═══ QUOTED TEXT ═══

Example 5: Other operations (2)

In this example, similar to the previous one, we calculate the average of all temperatures received without separating by id.

object Example5{

  def main(args: Array[String]): Unit = {
    val conf = new SparkConf().setMaster("local[4]").setAppName("AvgTemperature")
    val ssc = new StreamingContext(conf, Seconds(10))
    ssc.checkpoint("./output")
    // Create Orion Source. Receive notifications on port 9001
    val eventStream = ssc.receiverStream(new OrionReceiver(9001))

    // Process event stream
    val processedDataStream = eventStream
      .flatMap(event => event.entities)
      .map(ent =>(ent.attrs("temperature").value.asInstanceOf[Number].floatValue(),1L))
      .reduceByWindow((acc:(Float,Long),value:(Float,Long))=>{(acc._1 + value._1, acc._2 + value._2)},Seconds(10), Seconds(10))
      .map((agg :  (Float,Long)) =>( agg._1 / agg._2))

    processedDataStream.print()
    ssc.start()
    ssc.awaitTermination()
  }
}

Example 6: Structured values for attributes

So far, the examples provided have dealt with simple attributes in the shape of integers or strings. Some use cases require more complex attributes, such as objects (https://fiware-orion.readthedocs.io/en/master/user/structured_attribute_valued/index.html). This connector parses this sort of values as scala Maps[String,Any], which eases the process of iterating through their properties.

═══

• WRITTEN TASK 1: In the records, retype the lines beginning with the line that contains "Viewport: 1912px width, 1082px" and continuing through the line that contains "coord(326,42)". Omit the pictures.

═══ RECORDS FOR PROCESSING ═══

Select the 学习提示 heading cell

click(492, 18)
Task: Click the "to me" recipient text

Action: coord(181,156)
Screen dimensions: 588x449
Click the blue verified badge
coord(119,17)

═══
═══ RECORDS FOR PROCESSING ═══

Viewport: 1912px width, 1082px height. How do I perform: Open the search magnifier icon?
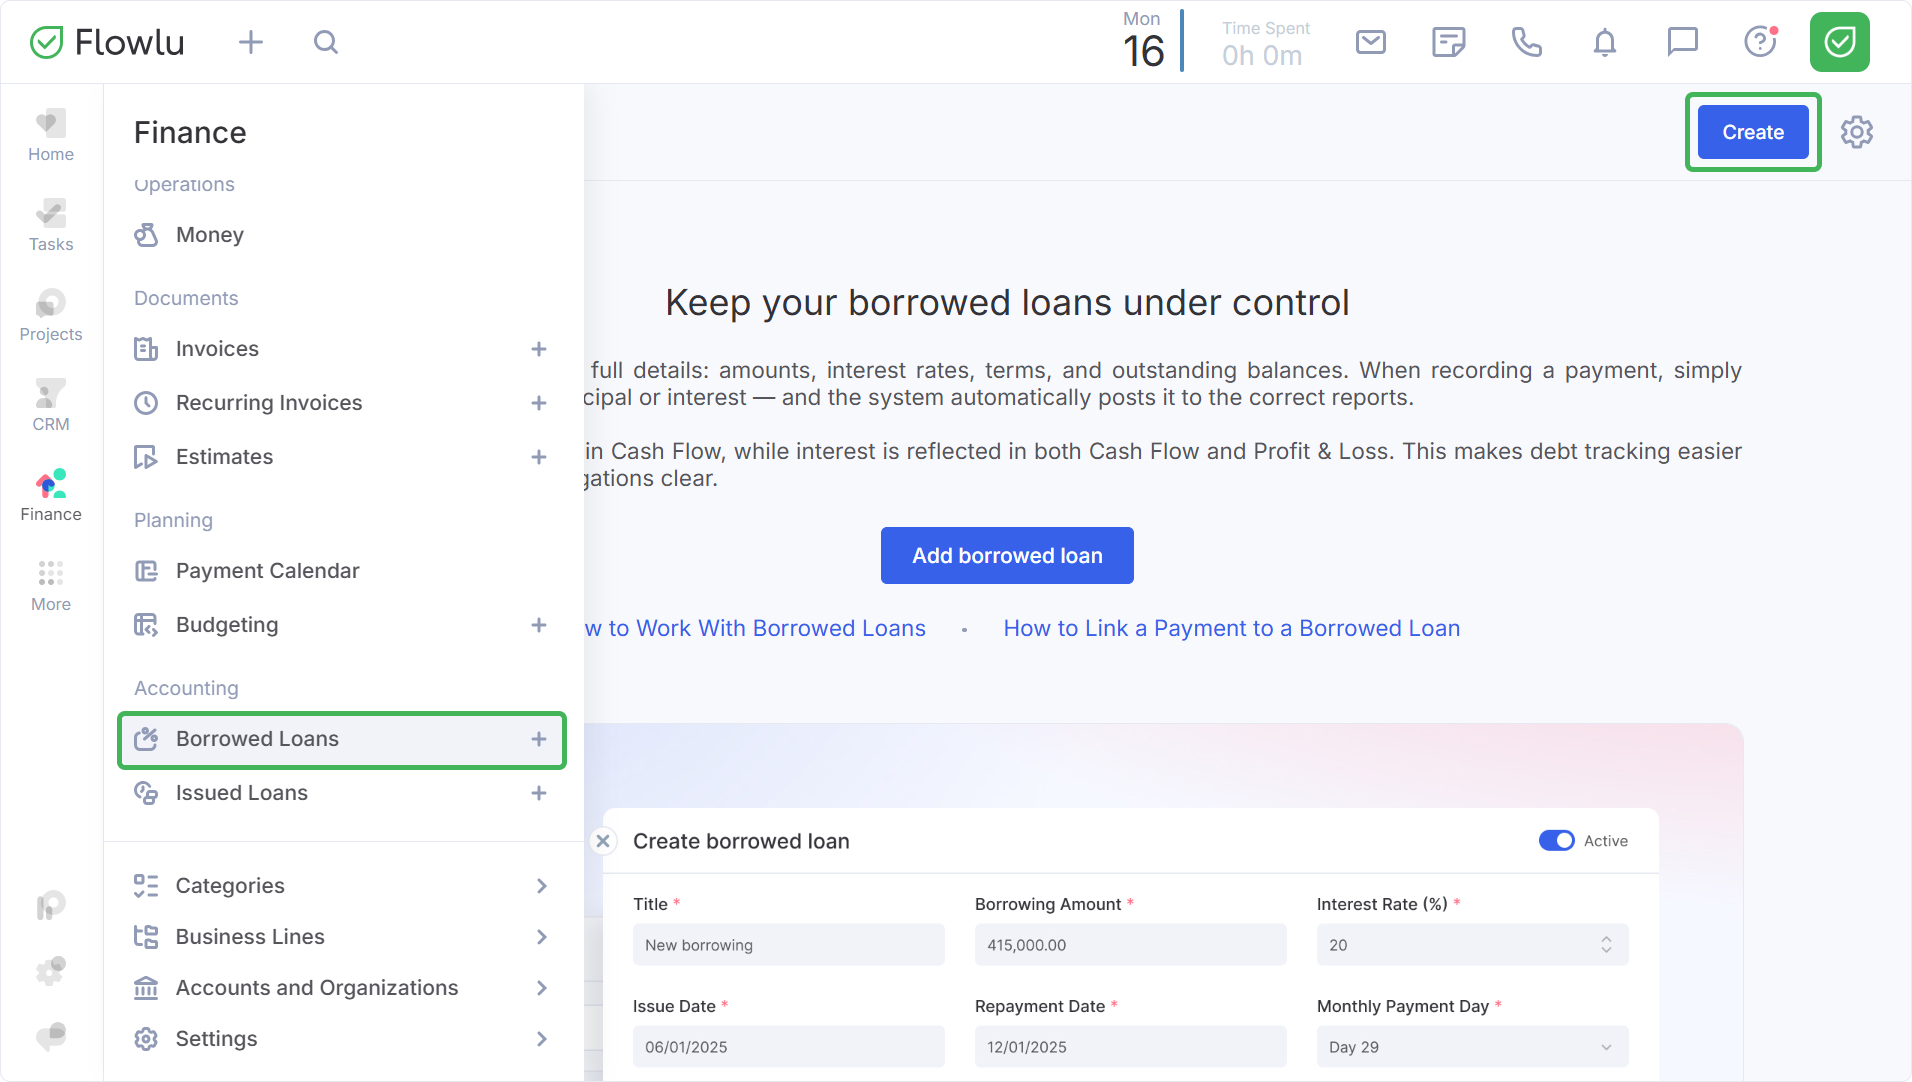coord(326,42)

═══

• WRITTEN TASK 2: In the Spark streaming text above, which methods does the Example 5 code call directly on ssc?

• REPLY 1:
Viewport: 1912px width, 1082px height. How do I perform: Open the search magnifier icon?
coord(326,42)

• REPLY 2: checkpoint, receiverStream, start, awaitTermination